Fig. 1.

Subcellular distribution and biochemical analysis of candidate phosphorylation sites in the G-protein regulatory domain of AGS3. (A) Schematic representation of AGS3 domain organization with sequence information for the GPR domain. The lines over the sequence indicate the four GPR motifs in the protein. The serine (S) and threonine (T) residues indicated in red were substituted with alanine in AGS3-phosphomutant (AGS3-PM) proteins. (B,C) Subcellular distribution of WT AGS3, AGS3-PM24 and AGS3-PM22 in COS-7 and HEK-293 cells. The images are representative of five separate experiments and are shown at a magnification of 40×. Scale bars: 10 µm.

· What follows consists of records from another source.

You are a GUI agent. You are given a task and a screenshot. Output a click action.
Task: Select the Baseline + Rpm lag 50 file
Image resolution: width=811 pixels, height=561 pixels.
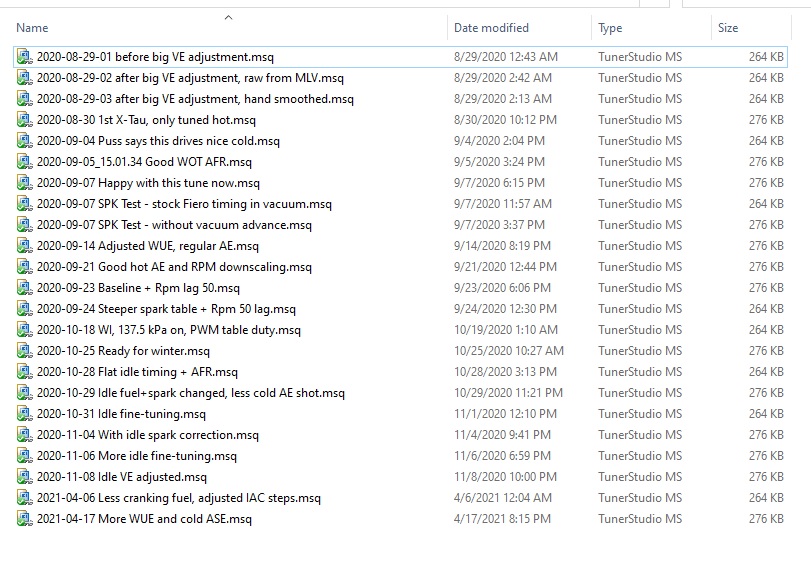coord(138,288)
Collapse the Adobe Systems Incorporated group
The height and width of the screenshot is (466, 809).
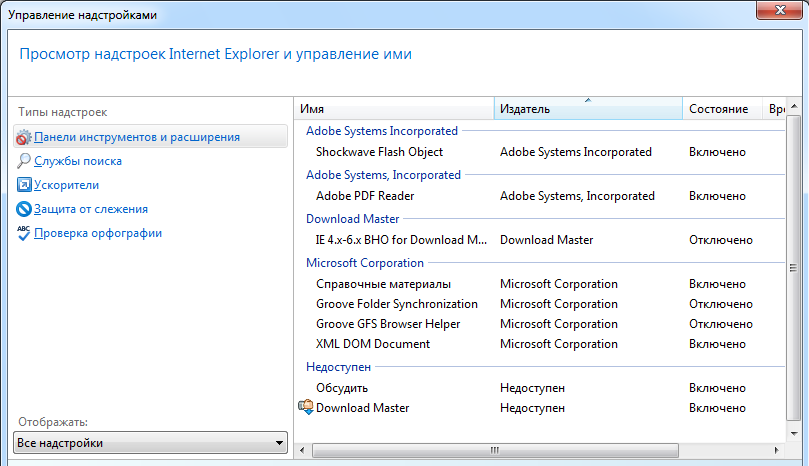pos(381,131)
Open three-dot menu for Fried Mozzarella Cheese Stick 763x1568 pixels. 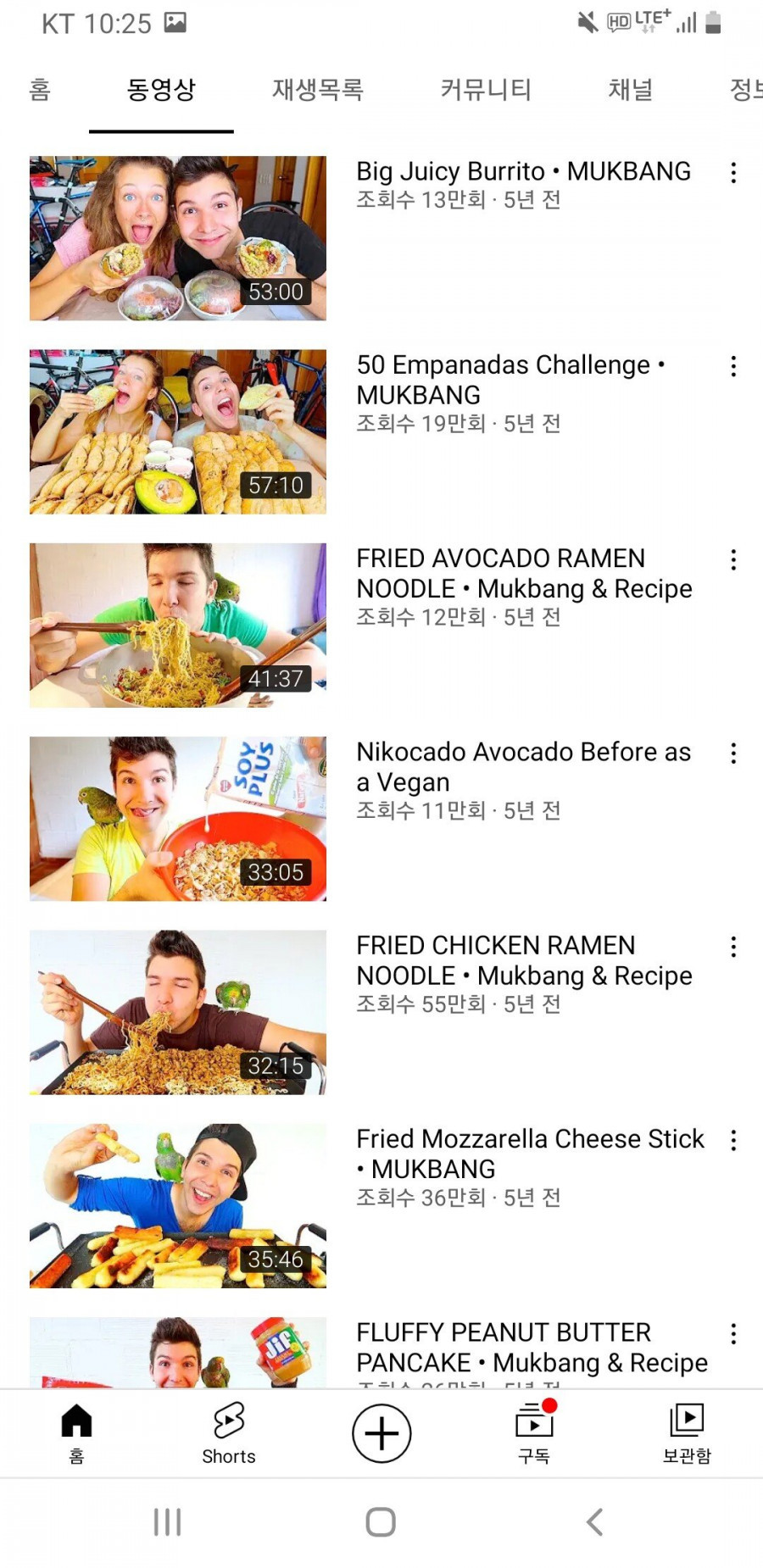pos(733,1140)
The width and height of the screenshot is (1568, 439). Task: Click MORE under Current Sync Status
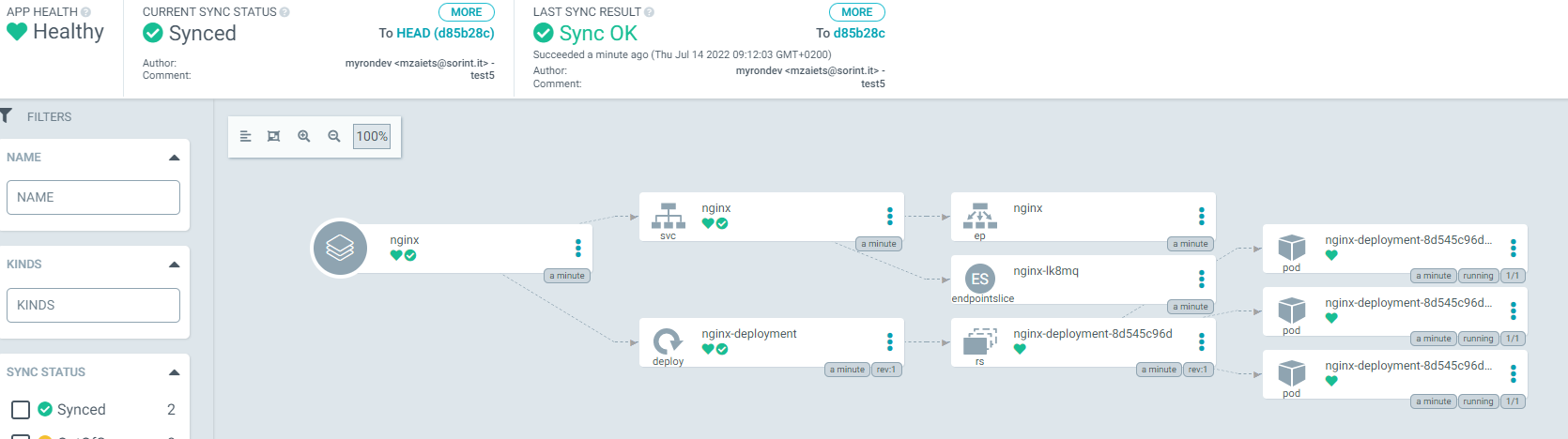point(467,12)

Graphs in C show the percentage (mean±s.e.m.) of COS-7 and HEK-293 cells exhibiting cellular puncta. 200 cells were counted for each independent transfection (n=5). *P<0.05 by one-way ANOVA followed by Tukey's multiple comparison test. (D) Left: Immunoblotting of cell lysates from COS-7 and HEK-293 cells expressing WT AGS3, AGS3-PM24 or AGS3-PM22. Right: Immunoblotting of fractionated cell lysates from COS-7 cells expressing WT AGS3, AGS3-Q182H or AGS3-PM22, showing results from supernatant (S) and pellet (P) fraction samples. The images shown are representative of one (right panel) to five (left panel) separate experiments.